CalFinder Q&A: MDF Instead of Drywall?

From on October 02, 2008 in

A question from one of our faithful readers, Danielle Duckworth.

“I’m just wondering if you can use MDF as a paneling type? What I mean is can you use it like you would use drywall? If so, what would you use to putty between the seams and fill in the nail holes?”

Dear Danielle,

You may be able to use MDF in place of drywall, although there are a few things to consider. First off, building codes require that panels thinner than 1/4” be backed with a non-combustible material (i.e., drywall, gypsum wallboard). Much depends on which MDF material you are using. Oftentimes, decorative MDF wall panels do not meet these codes.

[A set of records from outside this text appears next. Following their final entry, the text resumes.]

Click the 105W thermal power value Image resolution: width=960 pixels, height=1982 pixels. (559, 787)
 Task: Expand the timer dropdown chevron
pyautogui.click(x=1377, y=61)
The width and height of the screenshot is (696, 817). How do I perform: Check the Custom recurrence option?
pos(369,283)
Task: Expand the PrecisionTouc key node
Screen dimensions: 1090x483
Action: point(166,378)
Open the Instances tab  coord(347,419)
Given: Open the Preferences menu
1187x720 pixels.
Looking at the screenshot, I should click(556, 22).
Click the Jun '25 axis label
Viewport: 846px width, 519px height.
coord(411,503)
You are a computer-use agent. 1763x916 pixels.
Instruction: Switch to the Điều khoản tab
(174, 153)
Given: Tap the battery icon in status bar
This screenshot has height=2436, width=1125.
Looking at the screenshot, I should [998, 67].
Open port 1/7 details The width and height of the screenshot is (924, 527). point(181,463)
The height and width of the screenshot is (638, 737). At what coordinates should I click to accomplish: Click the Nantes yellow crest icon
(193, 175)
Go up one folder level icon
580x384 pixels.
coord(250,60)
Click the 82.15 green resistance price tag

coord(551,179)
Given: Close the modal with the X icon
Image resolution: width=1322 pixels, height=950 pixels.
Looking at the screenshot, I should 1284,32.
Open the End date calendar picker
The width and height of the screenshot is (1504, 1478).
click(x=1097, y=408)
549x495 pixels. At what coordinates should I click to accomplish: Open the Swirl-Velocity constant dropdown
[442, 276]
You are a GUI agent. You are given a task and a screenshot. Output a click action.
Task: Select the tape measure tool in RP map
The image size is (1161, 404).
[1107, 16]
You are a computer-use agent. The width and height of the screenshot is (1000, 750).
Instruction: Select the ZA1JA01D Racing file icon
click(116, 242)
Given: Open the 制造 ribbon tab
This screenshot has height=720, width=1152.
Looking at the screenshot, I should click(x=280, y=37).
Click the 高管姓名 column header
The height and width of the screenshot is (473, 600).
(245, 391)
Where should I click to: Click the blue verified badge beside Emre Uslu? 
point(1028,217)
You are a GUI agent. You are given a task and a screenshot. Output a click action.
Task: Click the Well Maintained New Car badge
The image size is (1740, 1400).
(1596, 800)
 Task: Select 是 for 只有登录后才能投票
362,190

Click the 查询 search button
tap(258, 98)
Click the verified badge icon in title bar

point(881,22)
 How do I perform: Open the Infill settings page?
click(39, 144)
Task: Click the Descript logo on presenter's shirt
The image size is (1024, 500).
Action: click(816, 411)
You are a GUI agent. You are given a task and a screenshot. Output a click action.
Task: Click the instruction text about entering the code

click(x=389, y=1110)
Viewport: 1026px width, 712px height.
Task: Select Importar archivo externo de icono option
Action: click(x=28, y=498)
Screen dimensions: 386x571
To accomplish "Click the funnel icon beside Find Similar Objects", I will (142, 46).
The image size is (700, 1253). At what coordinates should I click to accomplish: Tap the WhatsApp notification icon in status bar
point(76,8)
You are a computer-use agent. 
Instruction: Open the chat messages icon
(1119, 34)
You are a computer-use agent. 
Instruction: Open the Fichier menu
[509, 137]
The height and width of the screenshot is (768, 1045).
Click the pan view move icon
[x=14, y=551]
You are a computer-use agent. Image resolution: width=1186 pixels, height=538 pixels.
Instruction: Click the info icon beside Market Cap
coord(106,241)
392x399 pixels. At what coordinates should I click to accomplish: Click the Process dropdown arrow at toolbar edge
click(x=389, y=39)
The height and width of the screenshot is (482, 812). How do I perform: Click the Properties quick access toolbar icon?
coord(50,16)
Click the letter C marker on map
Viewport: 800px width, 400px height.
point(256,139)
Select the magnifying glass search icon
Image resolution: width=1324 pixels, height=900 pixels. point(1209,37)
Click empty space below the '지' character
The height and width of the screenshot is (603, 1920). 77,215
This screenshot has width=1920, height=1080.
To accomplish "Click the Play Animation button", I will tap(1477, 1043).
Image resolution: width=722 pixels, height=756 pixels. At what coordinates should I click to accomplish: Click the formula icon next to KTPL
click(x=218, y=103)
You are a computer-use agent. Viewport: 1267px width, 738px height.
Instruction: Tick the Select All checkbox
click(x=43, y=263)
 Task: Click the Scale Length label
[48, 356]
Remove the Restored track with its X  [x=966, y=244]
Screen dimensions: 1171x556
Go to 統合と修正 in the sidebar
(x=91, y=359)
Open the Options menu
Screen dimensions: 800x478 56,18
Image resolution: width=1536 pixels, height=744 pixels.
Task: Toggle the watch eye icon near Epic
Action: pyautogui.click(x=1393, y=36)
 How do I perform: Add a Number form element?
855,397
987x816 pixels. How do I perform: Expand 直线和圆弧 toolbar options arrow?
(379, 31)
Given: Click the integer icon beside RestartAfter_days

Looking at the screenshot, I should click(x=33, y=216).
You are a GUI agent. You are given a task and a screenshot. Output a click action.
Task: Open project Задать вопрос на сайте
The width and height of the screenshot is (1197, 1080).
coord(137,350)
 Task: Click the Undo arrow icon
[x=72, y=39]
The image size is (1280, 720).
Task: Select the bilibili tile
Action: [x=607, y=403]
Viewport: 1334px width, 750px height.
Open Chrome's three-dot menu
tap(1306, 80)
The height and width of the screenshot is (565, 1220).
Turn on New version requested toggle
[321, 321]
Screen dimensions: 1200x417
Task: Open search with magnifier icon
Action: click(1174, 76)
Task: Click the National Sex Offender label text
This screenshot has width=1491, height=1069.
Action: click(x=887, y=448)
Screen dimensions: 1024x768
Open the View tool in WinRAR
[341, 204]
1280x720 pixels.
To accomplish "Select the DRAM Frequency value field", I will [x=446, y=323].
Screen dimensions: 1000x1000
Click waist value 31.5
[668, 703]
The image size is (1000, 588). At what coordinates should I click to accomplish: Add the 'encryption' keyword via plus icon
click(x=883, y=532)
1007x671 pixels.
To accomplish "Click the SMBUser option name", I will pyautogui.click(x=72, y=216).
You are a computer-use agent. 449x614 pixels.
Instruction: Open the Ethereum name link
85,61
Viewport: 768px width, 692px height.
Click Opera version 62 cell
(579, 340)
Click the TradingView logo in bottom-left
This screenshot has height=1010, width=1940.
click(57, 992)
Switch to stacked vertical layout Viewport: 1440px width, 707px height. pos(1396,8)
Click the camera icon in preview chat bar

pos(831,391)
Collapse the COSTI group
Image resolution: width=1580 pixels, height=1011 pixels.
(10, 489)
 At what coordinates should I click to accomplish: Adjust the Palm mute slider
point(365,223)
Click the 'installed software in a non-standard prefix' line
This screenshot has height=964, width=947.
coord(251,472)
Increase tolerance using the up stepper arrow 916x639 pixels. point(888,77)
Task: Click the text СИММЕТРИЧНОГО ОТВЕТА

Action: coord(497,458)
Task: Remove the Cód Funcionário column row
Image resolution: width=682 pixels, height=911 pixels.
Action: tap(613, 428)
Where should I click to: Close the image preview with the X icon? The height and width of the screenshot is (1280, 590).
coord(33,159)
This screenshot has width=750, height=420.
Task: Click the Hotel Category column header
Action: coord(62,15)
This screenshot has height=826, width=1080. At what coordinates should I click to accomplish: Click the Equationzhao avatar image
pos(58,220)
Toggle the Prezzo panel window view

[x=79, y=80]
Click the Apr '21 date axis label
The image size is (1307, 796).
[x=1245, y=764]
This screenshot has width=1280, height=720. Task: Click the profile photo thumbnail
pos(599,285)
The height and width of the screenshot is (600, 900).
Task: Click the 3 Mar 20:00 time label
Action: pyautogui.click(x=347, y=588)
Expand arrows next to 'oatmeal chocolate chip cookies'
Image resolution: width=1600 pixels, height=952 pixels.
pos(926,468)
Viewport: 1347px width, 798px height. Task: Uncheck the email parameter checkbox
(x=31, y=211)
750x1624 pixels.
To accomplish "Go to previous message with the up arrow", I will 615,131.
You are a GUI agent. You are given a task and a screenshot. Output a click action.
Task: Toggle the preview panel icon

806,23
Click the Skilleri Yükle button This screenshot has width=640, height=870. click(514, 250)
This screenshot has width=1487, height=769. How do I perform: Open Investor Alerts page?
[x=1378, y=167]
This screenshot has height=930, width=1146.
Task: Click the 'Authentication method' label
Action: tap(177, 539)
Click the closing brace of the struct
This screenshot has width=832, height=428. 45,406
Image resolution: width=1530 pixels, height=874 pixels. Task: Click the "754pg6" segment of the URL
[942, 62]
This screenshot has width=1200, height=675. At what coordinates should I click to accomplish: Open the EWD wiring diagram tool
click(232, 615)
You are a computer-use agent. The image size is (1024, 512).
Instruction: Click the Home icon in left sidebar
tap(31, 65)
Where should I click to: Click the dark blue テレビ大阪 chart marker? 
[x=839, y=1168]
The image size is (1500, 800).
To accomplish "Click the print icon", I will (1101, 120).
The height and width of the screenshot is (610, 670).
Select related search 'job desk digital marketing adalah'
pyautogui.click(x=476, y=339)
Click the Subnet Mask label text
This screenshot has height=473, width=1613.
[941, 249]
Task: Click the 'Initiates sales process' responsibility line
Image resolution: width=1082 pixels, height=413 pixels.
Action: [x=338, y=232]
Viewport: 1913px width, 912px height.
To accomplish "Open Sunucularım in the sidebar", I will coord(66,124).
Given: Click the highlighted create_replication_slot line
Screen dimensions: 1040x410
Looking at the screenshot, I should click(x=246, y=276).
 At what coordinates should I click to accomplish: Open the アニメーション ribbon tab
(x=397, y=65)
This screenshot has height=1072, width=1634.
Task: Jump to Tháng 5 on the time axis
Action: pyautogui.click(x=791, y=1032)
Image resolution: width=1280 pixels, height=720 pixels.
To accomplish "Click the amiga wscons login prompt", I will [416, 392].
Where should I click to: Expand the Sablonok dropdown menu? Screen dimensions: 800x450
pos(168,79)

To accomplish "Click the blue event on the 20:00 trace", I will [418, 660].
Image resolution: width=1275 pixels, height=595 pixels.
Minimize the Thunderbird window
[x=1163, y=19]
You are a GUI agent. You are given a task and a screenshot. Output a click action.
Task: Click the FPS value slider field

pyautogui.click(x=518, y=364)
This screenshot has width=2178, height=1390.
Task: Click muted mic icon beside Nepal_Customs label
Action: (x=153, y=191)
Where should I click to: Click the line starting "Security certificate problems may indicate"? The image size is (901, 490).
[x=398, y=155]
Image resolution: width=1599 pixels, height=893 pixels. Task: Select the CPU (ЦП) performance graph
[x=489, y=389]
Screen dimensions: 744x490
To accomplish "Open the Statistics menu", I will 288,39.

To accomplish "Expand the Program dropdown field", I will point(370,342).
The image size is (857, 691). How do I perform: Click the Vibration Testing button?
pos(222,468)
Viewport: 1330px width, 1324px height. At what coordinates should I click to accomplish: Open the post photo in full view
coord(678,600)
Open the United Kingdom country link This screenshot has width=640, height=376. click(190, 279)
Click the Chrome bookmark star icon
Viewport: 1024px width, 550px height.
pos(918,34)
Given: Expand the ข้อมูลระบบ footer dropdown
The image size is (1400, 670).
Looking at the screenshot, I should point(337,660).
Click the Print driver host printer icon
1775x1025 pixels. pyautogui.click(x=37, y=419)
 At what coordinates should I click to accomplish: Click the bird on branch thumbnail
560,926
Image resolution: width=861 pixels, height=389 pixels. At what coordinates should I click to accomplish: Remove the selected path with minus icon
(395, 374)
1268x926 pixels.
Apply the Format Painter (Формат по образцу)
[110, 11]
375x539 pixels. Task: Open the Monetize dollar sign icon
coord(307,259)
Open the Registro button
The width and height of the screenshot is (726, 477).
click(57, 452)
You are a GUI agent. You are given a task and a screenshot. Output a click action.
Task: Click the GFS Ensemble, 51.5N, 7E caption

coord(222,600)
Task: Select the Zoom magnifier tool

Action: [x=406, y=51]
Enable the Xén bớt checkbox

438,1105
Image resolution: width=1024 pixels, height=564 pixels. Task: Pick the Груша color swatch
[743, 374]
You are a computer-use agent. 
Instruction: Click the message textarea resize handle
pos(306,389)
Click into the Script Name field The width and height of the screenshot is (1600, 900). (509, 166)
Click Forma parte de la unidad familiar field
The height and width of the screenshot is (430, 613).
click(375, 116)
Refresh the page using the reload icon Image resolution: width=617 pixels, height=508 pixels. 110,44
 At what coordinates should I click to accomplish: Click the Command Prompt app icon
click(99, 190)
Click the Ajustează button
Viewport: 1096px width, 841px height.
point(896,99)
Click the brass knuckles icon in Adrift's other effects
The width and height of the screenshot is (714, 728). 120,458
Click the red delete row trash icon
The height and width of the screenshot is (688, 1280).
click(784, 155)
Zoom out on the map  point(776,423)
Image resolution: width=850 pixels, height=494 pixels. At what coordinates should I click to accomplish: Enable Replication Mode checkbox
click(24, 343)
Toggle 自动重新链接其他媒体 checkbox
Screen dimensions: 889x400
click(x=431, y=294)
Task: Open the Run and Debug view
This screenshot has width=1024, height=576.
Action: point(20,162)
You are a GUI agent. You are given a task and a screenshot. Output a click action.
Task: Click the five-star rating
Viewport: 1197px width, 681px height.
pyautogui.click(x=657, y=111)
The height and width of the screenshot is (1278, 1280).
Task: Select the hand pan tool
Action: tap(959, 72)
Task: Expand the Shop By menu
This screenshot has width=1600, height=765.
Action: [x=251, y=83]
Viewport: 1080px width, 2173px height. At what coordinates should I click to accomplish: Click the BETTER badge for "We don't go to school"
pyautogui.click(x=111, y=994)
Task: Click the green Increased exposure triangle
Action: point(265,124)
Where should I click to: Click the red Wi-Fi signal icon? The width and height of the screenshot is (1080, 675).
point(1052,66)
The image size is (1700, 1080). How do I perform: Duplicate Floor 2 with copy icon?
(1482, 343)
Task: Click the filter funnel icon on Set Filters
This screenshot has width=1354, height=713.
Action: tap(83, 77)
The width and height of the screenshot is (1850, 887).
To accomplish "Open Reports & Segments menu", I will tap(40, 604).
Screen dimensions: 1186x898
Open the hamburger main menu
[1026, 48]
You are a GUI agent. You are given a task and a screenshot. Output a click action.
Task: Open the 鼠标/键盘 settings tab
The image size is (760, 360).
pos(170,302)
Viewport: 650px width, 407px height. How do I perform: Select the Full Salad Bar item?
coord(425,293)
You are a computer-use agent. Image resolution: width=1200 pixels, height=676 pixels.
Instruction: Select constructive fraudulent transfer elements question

Even if you are using (as I imagine you are) thicker, 4’x8’ panels, fire safety is something to think about. That being said, MDF is often powder-coated to protect against fire; you’ll need to know your product’s history.

As for installation, decorative MDF is usually made with a tongue-and-groove or “lap” design, meaning you shouldn’t have to caulk or putty seams. However, unfinished MDF sheets will need some work. You should leave a small gap (1/16”) between panels. You can fill these with a painter’s putty or caulking. Note that, should you use caulk, you will need latex acrylic caulk plus silicone. The silicone will give the caulk more flexibility and strength as the panels dry and shrink up. Also, be sure to prime MDF before painting.

Finally, when painting MDF, it is easy to leave noticeable streaks and brush lines, possibly resulting in a good deal of sanding. Also, MDF should not be used in bathrooms and other high-moisture or humid areas.

Hope this helps and thanks for writing in!